Starting to like the guy
Up to now, I've only been hoping to like Fred Thompson.
But here comes the NYTimes, in a clever little sneer of a story, saying Fred's a walking corpse.
May be. But I read it a bit differently: He thinks campaigning is bullshit. The good news is, that's the kind of guy we need. The bad news is, it makes me think of the last, and maybe only, genuine moment from George H.W. Bush, looking at his watch at the first of those ridiculous Oprah debates that have now become standard. (You know the one; it's when Mr. Ponytail said, "Think of us as your children . . ." and Bush, instead of saying, "If you were my child, I'd kill you, your mother, your grandparents, all my brothers and sisters and all your cousins and then myself to make sure it never happened again," actually mumbled an idiot non-answer to the question.
God, he deserved to lose. But look what it did to the country's politics.
3 Comments:
What did it do to the country's politics?
Do you think a well-run GHWB campaign really would have changed anything? The pendulum swings, regardless. The loser in 92 would have honed in new effective campaign tactics to win the next election- just like it always happens.
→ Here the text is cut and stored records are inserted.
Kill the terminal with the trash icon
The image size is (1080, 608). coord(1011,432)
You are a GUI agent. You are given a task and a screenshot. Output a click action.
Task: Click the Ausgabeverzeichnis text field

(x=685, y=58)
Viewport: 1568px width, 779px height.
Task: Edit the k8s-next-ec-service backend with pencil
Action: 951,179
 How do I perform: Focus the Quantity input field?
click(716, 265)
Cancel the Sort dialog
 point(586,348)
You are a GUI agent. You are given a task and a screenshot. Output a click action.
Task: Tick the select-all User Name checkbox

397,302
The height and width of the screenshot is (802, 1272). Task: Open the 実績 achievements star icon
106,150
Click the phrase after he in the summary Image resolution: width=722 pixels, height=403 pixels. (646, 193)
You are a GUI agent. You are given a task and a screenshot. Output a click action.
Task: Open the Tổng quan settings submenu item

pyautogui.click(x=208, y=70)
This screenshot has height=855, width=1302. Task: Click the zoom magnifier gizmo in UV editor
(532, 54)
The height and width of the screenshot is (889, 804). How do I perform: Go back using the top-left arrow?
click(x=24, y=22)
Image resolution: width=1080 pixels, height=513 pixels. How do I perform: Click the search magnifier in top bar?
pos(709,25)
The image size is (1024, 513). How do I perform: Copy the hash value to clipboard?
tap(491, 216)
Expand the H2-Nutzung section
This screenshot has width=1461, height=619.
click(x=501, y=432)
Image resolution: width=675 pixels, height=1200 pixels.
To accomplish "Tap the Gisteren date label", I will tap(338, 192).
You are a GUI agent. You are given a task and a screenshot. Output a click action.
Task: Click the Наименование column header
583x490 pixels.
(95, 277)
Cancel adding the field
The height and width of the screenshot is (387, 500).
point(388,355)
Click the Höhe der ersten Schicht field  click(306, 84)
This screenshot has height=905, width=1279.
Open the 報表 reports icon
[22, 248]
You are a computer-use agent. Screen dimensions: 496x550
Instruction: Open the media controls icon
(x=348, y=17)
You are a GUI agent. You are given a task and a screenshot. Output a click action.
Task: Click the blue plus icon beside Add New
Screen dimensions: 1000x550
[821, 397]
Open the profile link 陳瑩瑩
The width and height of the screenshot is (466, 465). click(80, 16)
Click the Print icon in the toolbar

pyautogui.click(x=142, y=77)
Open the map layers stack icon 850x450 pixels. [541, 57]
There still ain't a dime's worth of difference between the parties
I greatly regret that Jack Kemp did not get the nomination over George Sr. back in 1988. George Bush Sr. was a nice enough guy (probably too nice) and it was his "turn" to get the nomination under the genteel unwritten rules of the GOP, but what a mistake. The party has been suffering from his mistakes in office ever since. And I think his mistakes largely came from his not being a true adherent to the philosophy and policies of the reagan right (what he called voo doo economics, among other things).
I wonder whether a Jack Kemp would have left Saddam in power at the end of the Gulf War. He would not have undermined the Republican's argument for lowering marginal tax rates. And, of course, he moght not have lost to Bill Clinton in 1992.